CoVR-R:Reason-Aware Composed Video Retrieval

Omkar Thawakar,Dmitry Demidov,Vaishnav Potlapalli,Sai Prasanna Teja Reddy Bogireddy,Viswanatha Reddy Gajjala,Alaa Mostafa Lasheen,Rao Muhammad Anwer,Fahad Khan

from arxiv, 9 Pages, 3 Figures

Composed Video Retrieval (CoVR) aims to find a target video given a reference video and a textual modification. Prior work assumes the modification text fully specifies the visual changes, overlooking after-effects and implicit consequences (e.g., motion, state transitions, viewpoint or duration cues) that emerge from the edit. We argue that successful CoVR requires reasoning about these after-effects. We introduce a reasoning-first, zero-shot approach that leverages large multimodal models to (i) infer causal and temporal consequences implied by the edit, and (ii) align the resulting reasoned queries to candidate videos without task-specific finetuning. To evaluate reasoning in CoVR, we also propose CoVR-Reason, a benchmark that pairs each (reference, edit, target) triplet with structured internal reasoning traces and challenging distractors that require predicting after-effects rather than keyword matching. Experiments show that our zero-shot method outperforms strong retrieval baselines on recall at K and particularly excels on implicit-effect subsets. Our automatic and human analysis confirm higher step consistency and effect factuality in our retrieved results. Our findings show that incorporating reasoning into general-purpose multimodal models enables effective CoVR by explicitly accounting for causal and temporal after-effects. This reduces dependence on task-specific supervision, improves generalization to challenging implicit-effect cases, and enhances interpretability of retrieval outcomes. These results point toward a scalable and principled framework for explainable video search. The model, code, and benchmark are available at https://github.com/mbzuai-oryx/CoVR-R.
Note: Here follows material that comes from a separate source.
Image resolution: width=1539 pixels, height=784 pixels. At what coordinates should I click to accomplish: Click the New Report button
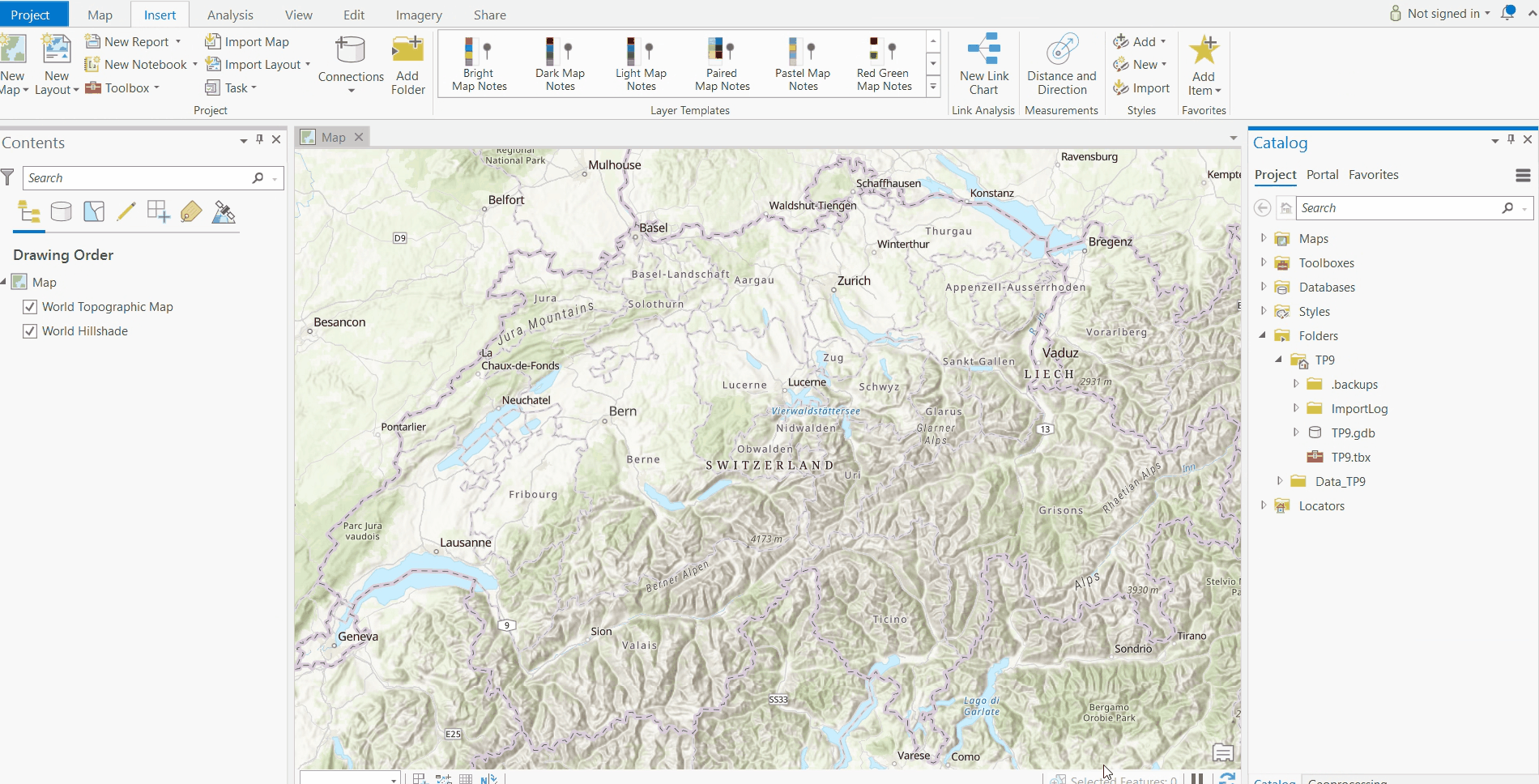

翻译：组合式视频检索旨在根据给定的参考视频和文本修改描述，找到目标视频。先前的研究假设修改文本完全指定了视觉变化，忽略了编辑所产生的后效和隐含后果（例如运动、状态转换、视角或持续时间线索）。我们提出，成功的组合式视频检索需要对这些后效进行推理。我们引入了一种推理优先、零样本的方法，利用大型多模态模型来：（i）推断编辑所隐含的因果和时间后果，以及（ii）将生成的推理查询与候选视频对齐，而无需任务特定的微调。为了评估组合式视频检索中的推理能力，我们还提出了CoVR-Reason基准，该基准将每个（参考、编辑、目标）三元组与结构化的内部推理轨迹和具有挑战性的干扰项配对，这些干扰项需要预测后效而非关键词匹配。实验表明，我们的零样本方法在Recall@K指标上优于强检索基线，并且在隐含效应子集上表现尤为出色。我们的自动和人工分析证实了检索结果中更高的步骤一致性和效果真实性。我们的发现表明，将推理融入通用多模态模型，通过显式考虑因果和时间后效，能够实现有效的组合式视频检索。这减少了对任务特定监督的依赖，提升了对具有挑战性的隐含效应案例的泛化能力，并增强了检索结果的可解释性。这些结果指向了一个可扩展且原则性的可解释视频搜索框架。模型、代码和基准可在 https://github.com/mbzuai-oryx/CoVR-R 获取。